I liked Charlie Strong, and I think if we would have stuck with him, he would have eventually learned to win games at Texas. Let's be honest though. He never was well liked by a majority of the power brokers at Texas. Steve Patterson wasn't popular, and Strong was a "whaddya mean Saban said no?" stopgap.
I disagree. Trust me, I've seen a lot of
baaad football and severely under performing coaches (see Texas A&M under Dennis Franchione, Mike Sherman, and Kevin Sumlin) over the last 20 years, and Strong was definitely in that category. Undisciplined, finding ways to lose, making the same stupid mistakes over and over. Heck, didn't they lose a game by straight up missing the XP at the end? Franchione almost lost to ARMY, and did lose to Baylor, when Baylor was bad. Sometimes it's not just a talent gap, but that's hard to quantify.

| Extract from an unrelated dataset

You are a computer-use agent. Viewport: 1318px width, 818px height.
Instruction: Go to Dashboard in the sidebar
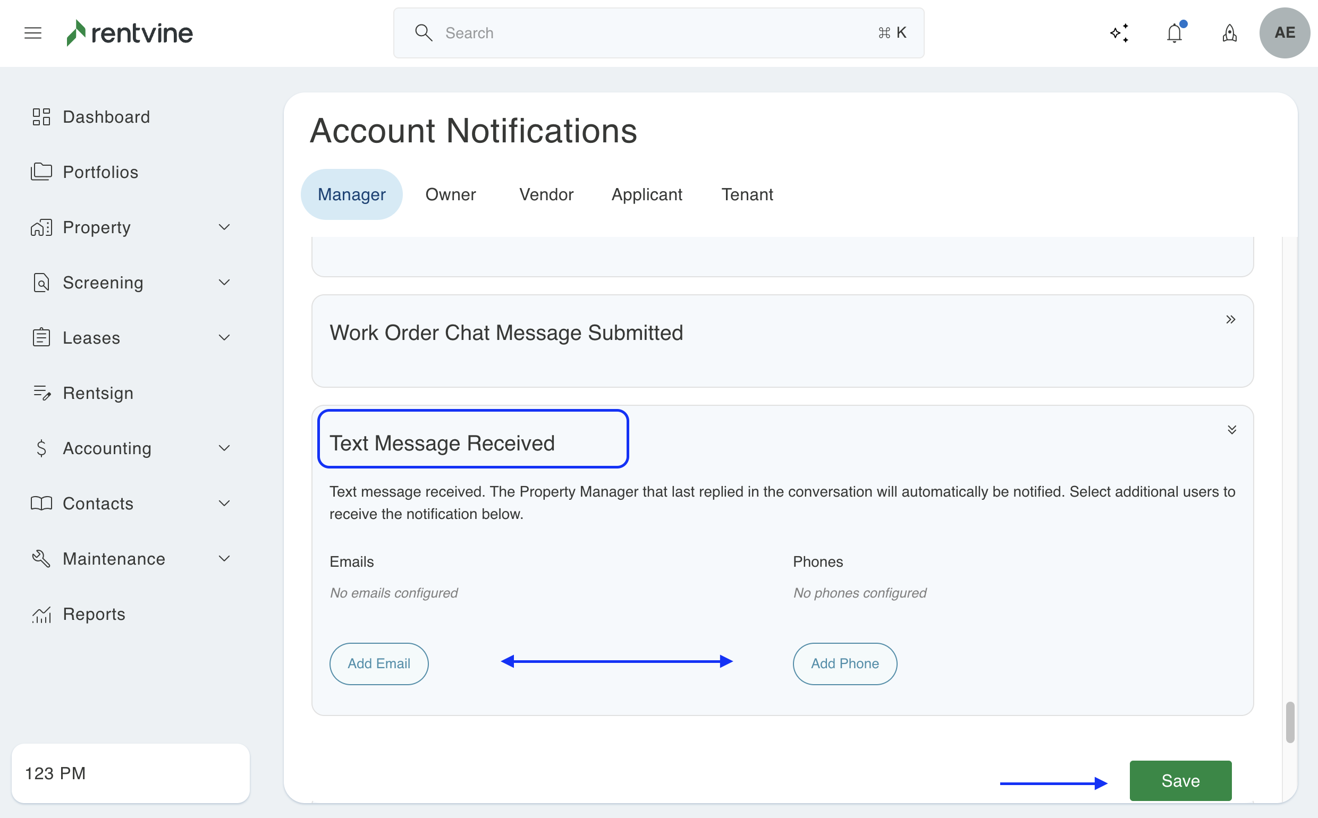tap(106, 117)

Since I've become a college football fan in the mid-90's I've made an observation: A CFB coach, for the most part, will be all he's ever going to be by year 3. There are a few cases where coaches have been extremely mediocre for 3-5 years and then suddenly broke the ceiling of 9-10 wins, but for the most part if they're not winning big by year 3 they probably never will.
I admit my logic is flawed because so few coaches will stick around, even voluntarily or involuntarily after either a successful 3 year stint at a smaller school or an unsuccessful 3 year stint at a Helmet school. See Herman, Tom and Sumlin, Kevin at UH for the successful part. Or Ron Zook and Charlie Strong for the unsuccessful part.
The stats get even more skewed at the big time programs like Ohio St and OU. But when I think of all the majorly successful coaches most of them were winning 9-10 games by year three and most importantly, consistently winning 9-10 games.
The one exception I'm going to make is for a HC to take over a highly successful program. If a new HC takes over you have to give him 3-4 years to figure out how good he really is because a lot of teams are riding on the skills of the previous HC for a few years after he leaves. For example, Lincoln Riley at OU right now is considered one of the best but he's mostly doing it with players Bob Stoops recruited and developed. Of course he's still got them rolling in year 3 but IMO he hasn't faced real adversity yet because the schedule just isn't that tough. Still, losing to a not-that-great KSU squad showed some kinks in the armor.